CONTRACTS FOR THE SUPPLY OF SERVICES UNDER THE 1982 ACT

J. R. Murdoch

LL.B., Lecturer in Law, University of Reading.

Introduction

Part II of the Supply of Goods and Services Act 1982, headed: “Supply of Services”, was brought into operation on 4th July 1983.1 Its provisions (which, like the rest of the Act, apply to England, Wales and Northern Ireland but not to Scotland) represent an attempt to codify the basic obligations of every person who carries out services under a contract. The impetus for this attempt was given by a report published in 1981 by the National Consumer Council, entitled: “Service Please.

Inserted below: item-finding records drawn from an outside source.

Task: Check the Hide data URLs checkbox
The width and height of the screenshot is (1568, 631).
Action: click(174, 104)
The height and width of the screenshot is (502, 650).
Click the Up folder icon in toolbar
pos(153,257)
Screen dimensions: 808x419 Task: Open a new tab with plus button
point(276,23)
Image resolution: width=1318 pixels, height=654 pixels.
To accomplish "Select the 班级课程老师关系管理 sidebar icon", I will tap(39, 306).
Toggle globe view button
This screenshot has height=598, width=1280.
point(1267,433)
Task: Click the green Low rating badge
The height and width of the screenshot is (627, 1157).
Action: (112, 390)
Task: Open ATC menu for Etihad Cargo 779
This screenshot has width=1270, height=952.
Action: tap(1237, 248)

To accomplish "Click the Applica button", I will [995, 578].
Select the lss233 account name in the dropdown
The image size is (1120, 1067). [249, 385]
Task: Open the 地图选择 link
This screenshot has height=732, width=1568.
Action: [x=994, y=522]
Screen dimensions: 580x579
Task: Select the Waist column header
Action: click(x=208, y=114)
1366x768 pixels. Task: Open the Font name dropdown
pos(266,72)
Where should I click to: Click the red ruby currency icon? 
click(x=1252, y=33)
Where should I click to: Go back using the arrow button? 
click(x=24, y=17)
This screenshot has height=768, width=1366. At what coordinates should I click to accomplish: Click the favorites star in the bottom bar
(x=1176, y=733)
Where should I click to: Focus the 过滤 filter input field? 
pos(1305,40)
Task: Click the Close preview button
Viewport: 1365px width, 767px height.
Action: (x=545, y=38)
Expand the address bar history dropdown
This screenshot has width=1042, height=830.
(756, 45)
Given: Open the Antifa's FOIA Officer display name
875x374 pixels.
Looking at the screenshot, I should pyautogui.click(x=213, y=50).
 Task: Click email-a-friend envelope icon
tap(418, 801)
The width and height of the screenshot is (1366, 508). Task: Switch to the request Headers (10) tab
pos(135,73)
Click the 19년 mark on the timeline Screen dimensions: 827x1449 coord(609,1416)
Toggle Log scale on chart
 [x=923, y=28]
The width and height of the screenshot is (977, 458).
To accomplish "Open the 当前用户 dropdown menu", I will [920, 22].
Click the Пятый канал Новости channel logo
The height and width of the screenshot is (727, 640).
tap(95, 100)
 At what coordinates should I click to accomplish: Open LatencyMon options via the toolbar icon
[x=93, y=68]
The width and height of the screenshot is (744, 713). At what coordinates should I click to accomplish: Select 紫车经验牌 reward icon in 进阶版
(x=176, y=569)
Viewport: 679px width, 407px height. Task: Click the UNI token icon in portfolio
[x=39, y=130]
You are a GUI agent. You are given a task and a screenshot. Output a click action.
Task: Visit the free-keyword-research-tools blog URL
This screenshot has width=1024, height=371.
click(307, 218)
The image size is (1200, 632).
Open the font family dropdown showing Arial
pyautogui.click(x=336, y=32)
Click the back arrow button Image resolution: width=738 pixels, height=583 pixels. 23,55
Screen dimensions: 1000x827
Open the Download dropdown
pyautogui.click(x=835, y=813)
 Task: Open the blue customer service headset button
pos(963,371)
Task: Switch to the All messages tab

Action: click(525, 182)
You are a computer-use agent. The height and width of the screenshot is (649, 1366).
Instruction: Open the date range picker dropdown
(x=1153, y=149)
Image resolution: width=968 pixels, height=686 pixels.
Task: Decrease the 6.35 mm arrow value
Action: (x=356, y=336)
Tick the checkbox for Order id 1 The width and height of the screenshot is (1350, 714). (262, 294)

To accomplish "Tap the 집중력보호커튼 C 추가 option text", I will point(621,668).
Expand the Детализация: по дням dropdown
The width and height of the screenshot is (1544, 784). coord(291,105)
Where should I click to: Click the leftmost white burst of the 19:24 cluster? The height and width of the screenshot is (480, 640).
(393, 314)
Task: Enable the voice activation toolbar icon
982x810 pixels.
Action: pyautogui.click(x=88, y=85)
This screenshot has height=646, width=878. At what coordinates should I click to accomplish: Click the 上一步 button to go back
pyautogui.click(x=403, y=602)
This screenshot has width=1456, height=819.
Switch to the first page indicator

Services and the law: a consumer view”. Notwithstanding its title, however, the report did not restrict its recommendations to the consumer field and the subsequent legislation likewise applies without discrimination.
The new statutory rules governing the supply of services provoke two general comments. First, they are regarded, both by the draftsmen of the National Consumer Council report and by Parliament, as purely codificatory of the common law. We shall later consider the validity of this assumption but, even if it is accurate, it raises the question of why such codification was thought to be either necessary or desirable. The answer to this, it appears, is that to enshrine even well-established consumer rights in statute gives them added clarity, facilitates reference to them and places them more squarely in the public eye.2
The second general characteristic of Part II is that of an interim measure, for it was announced in the House of Commons on 20th July 1982 that the Law Commission had been asked to consider, in the light of the 1982 Act:
“(a) what reforms, if any, should be made to the terms to be implied by law in a contract for the supply of a service; (b) whether, as against a consumer, the exclusion or restriction of the supplier’s liability for breach of any of such implied terms should be prohibited; (c) the consequences of breach by a supplier of any such terms”
and to make recommendations. When it reports, the Law Commission may of course regard Part II in its existing form as the optimum solution; however, it is difficult to believe that an avowedly interim codificatory measure was truly a matter of any great urgency.